I would prefer not to hide part of the tail underneath the balloon, as I intend to use some transparency on it.

If the path were a circle or ellipse, I could use the angleToProgress method (along with some trig) of the CirclePath2D class of greensock's motion path library I could place a hidden path follower and get it's xy... However I am using a roundedRectangle... So I was thinking a better method would be some kind of collision detection between a line and wherever it crosses a path drawn around the perimeter of the balloon. However, I can't find any collision functions that return the xy of the collision.

So I'm stumped. I'm thinking what I want to do may not be easily doable in AS3 using the built in collision methods. Is there a collision library that will let me do this, or, perhaps preferably, some math that is eluding me? Because this seems like I'm over thinking it and it shouldn't be this hard.

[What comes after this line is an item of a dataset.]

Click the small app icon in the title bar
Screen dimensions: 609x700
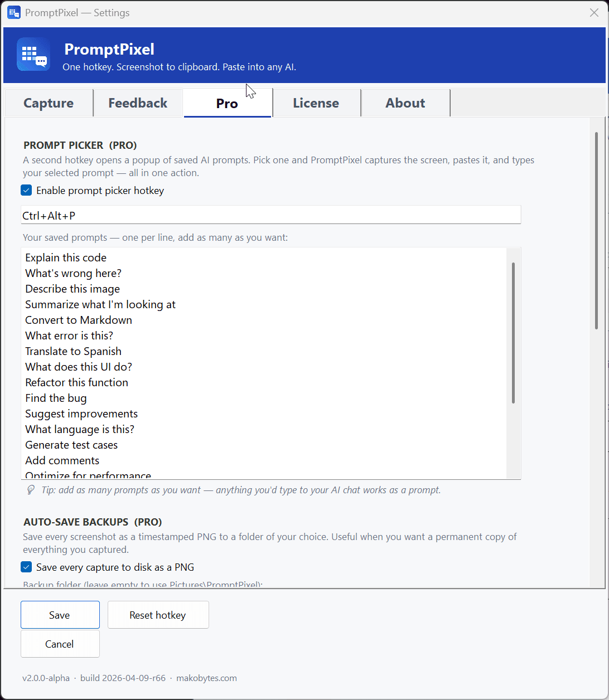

[Note: I can't insert the diagram because I don't have enough reputation.]

Upvotes: 2

Views: 298

Answers (1)

lxop
lxop

Reputation: 8595

What are you going to do if the blue intersection point is on one of the rounded corners? Apart from that, it should be pretty easy to figure out - You can do simple line geometry and bonds checking to see where the line intersects with the four infinite lines that make the box boundary, and then determine which is actually the first intersection from pythagorean line length.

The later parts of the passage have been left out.